Poeta americano, Billy Collins nasceu em Manhattan em 1941 e cresceu em Queens. Professor, consultor e mentor de várias revistas, promotor de workshops de poesia, foi laureado, entre 2001 e 2003, como Joseph Brodsky ou Stanley Kunitz; escreveria aliás, em 2002, um magnífico poema, incluído nesta antologia, Os Nomes, homenagem às vítimas dos ataques do 11 de Setembro.
Chamam-lhe um campo onde os animais
que foram esquecidos pela Arca
vêm pastar sob as nuvens da noite.
Ou uma cisterna, onde a chuva que caiu
antes da história escorre ao longo de uma placa de cimento.
Qualquer que seja a forma de o ver
este não é um lugar para montar
o cavalete de três pernas do realismo
ou fazer o leitor subir
as muitas cercas de um enredo.
Deixo o romancista corpulento
com a sua máquina de escrever barulhenta
descrever a cidade onde nasceu Francine,
como Albert leu o jornal no comboio,
como as cortinas sopravam no quarto.
Deixa a dramaturga com o seu casaco rasgado
e um cão enroscado no tapete
levar as personagens
dos bastidores para o palco
para enfrentarem a escuridão de muitos olhos da sala.
poesia não é lugar para isso.
Já temos muito para fazer
ao protestar contra o preço do tabaco,
passar a concha da sopa a pingar,
e cantar canções a um pássaro numa gaiola.
Estamos ocupados a não fazer nada –
e tudo o que precisamos para isso é de uma tarde,
um barco a remos sob um céu azul,
e talvez um homem a pescar de uma ponte de pedra,
ou, melhor ainda, ninguém nessa mesma ponte.
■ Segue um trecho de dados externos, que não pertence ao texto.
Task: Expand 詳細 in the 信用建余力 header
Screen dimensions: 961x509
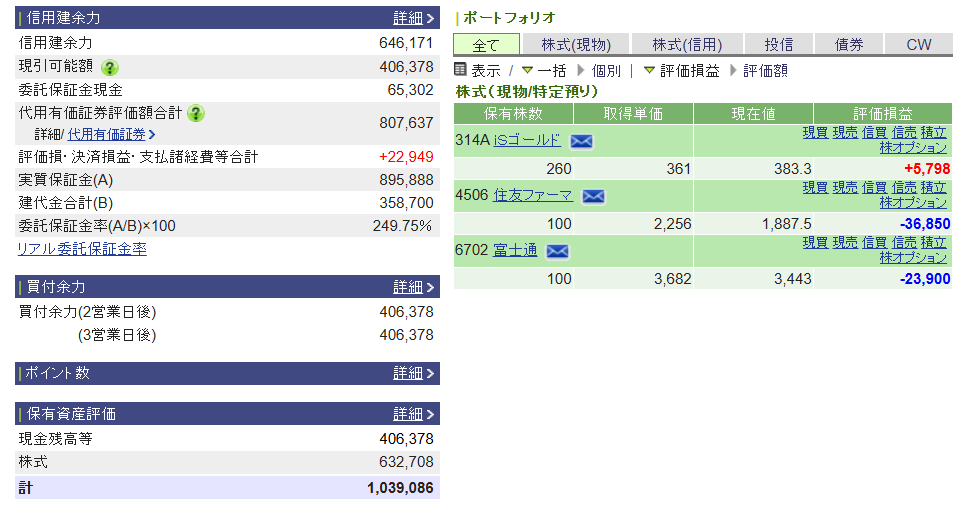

Amor Universal, Billy Collins, Averno
trad. Ricardo Marques, Lisboa: Averno, 2014
Hoje
Se alguma vez houve um dia de primavera tão perfeito,
tão animado por uma brisa morna intermitente
que te fez querer abrir
todas as janelas de casa
e destrancar a porta da gaiola do canário,
na verdade, arrancar a pequena porta do seu batente,
um dia em que os frescos caminhos de tijoleira
e o jardim repleto de túlipas
pareciam tão incrustados na luz solar
que até te apeteceu dar com
um martelo no pisa-papéis de vidro
que está na mesa ao fundo da sala de estar,
libertando os habitantes
da sua casinha coberta de neve
para que assim pudessem sair,
de mãos dadas e franzindo os olhos
ao ver esta abóboda maior de azul e branco,
então, hoje é mesmo esse tipo de dia.
Amor Universal, Billy Collins, Averno
trad. Ricardo Marques, Lisboa: Averno, 2014
Rebanho
“Calcula-se que para cada exemplar da Bíblia
de Gutenberg… foram necessárias as peles de 300 ovelhas”
– de um artigo sobre imprensa
Parece que as estou a ver apertadas no curral
por trás do edifício de pedra
onde a prensa funciona,
todas elas se ajeitando
para encontrar um pouco de espaço
e tão parecidas umas com as outras
que seria quase impossível
contá-las,
e não há forma de dizer
qual delas irá levar a notícia
de que o Senhor é um pastor,
uma das poucas coisas que elas já sabem.